Human digital twins (HDTs) are patient-specific computational models that combine medical imaging, physiological measurements and predictive algorithms. They are moving from an exciting concept to a realistic clinical opportunity. The key question is no longer whether HDTs can be built. The key question is which methods are mature enough to support clinical decisions and what is still missing for routine use. This systematic review maps the methodological landscape of HDTs and highlights practical bottlenecks that limit clinical translation. A PRISMA 2020 guided search of PubMed, Scopus, IEEE Xplore, and the Cochrane Library, covering publications from 2016 to 2026, identified 151 eligible studies. Bibliometric mapping and thematic synthesis were used to characterize research clusters, computational paradigms, and collaboration patterns. Three dominant application streams were identified: cardiovascular HDTs for hemodynamic simulation and procedural planning, musculoskeletal HDTs for biomechanics-driven orthopedic innovation, and neurological HDTs integrating neuroimaging with computational neuroscience.

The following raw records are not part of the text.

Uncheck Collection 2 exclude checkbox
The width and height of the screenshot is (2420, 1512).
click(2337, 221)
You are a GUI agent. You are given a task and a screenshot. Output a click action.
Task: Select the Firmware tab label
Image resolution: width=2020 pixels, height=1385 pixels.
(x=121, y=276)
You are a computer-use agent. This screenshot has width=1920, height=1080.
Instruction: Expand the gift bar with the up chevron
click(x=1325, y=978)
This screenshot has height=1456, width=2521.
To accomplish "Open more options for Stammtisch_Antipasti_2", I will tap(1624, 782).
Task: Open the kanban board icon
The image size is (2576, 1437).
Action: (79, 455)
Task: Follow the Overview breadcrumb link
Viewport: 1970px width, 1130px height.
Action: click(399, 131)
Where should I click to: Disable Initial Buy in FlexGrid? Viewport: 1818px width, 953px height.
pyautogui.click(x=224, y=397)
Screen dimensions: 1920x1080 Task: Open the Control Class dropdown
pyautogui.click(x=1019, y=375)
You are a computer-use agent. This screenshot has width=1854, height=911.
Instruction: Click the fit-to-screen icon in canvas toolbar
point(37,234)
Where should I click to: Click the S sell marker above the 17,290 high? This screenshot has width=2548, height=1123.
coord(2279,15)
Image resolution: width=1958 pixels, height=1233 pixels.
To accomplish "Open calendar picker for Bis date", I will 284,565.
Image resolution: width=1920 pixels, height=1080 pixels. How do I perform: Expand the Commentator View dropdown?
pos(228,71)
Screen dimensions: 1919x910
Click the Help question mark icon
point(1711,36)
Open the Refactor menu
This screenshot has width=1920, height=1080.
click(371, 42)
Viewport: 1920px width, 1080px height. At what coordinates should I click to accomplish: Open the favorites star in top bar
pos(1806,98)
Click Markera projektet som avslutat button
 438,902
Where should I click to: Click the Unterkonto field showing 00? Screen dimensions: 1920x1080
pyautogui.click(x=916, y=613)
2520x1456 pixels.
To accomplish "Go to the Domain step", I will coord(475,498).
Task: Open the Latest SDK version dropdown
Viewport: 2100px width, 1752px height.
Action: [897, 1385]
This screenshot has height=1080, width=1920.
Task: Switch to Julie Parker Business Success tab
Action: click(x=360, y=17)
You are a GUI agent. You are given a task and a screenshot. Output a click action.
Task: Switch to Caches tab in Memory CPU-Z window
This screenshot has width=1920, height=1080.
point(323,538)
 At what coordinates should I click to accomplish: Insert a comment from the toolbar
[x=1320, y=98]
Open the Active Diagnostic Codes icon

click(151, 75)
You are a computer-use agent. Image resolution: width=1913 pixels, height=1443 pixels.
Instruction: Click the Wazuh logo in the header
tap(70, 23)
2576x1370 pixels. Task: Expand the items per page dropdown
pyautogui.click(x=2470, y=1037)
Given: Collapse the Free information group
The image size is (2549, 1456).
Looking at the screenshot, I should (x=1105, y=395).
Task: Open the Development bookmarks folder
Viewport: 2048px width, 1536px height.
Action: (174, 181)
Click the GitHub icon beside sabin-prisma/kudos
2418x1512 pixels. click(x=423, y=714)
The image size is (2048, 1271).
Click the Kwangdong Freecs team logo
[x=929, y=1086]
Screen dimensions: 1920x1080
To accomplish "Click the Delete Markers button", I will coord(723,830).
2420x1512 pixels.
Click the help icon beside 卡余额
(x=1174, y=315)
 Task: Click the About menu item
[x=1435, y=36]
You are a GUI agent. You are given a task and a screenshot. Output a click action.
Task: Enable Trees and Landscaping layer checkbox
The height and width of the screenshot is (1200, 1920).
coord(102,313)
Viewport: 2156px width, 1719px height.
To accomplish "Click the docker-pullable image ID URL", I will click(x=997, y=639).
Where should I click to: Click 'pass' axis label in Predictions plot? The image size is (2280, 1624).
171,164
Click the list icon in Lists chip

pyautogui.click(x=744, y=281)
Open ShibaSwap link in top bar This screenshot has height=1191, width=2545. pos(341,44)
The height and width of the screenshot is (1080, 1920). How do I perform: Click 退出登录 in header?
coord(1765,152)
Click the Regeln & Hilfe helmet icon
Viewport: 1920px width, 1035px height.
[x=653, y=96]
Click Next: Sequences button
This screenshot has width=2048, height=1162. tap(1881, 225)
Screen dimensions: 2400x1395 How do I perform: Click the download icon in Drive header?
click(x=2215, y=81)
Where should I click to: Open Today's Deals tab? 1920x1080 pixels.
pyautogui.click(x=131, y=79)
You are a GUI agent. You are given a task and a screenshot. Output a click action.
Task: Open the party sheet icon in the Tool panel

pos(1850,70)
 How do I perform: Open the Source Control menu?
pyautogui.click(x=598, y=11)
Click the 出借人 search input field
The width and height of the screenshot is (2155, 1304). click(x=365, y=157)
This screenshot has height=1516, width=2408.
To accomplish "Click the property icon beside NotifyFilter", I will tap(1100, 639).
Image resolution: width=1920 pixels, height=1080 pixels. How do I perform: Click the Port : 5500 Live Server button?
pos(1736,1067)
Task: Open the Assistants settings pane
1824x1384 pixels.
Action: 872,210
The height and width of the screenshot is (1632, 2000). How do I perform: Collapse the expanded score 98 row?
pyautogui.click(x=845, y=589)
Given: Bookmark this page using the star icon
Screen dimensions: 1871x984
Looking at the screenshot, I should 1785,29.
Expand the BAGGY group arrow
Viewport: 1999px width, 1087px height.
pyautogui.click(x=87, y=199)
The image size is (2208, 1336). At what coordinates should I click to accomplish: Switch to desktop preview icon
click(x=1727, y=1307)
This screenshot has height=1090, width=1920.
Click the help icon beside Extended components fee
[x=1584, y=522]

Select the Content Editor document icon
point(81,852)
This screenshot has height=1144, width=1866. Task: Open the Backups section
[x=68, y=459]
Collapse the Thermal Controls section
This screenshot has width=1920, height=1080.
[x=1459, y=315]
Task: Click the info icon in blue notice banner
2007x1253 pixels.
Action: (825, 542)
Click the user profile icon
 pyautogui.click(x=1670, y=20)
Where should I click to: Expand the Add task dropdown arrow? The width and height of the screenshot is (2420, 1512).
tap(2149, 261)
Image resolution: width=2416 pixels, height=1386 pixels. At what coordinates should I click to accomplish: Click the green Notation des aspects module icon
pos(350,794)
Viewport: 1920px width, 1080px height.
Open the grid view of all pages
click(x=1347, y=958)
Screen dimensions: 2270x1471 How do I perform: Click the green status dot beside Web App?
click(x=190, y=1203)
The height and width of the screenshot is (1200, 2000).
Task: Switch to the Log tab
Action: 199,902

Across domains, the strongest technical trend is the rise in hybrid pipelines that combine physics-based simulation, including finite element and computational fluid dynamics models, with machine learning for segmentation, parameter identification, reduced-order modeling, and faster inference. However, reporting of verification, validation, uncertainty quantification, and explicit context of use remains uneven and prospective clinical evidence is still limited. Overall, the literature shows rapid progress toward clinically credible HDTs, while highlighting the need for scalable computation, standardized credibility pipelines, and workflow-integrated platforms to support safe and reproducible clinical adoption.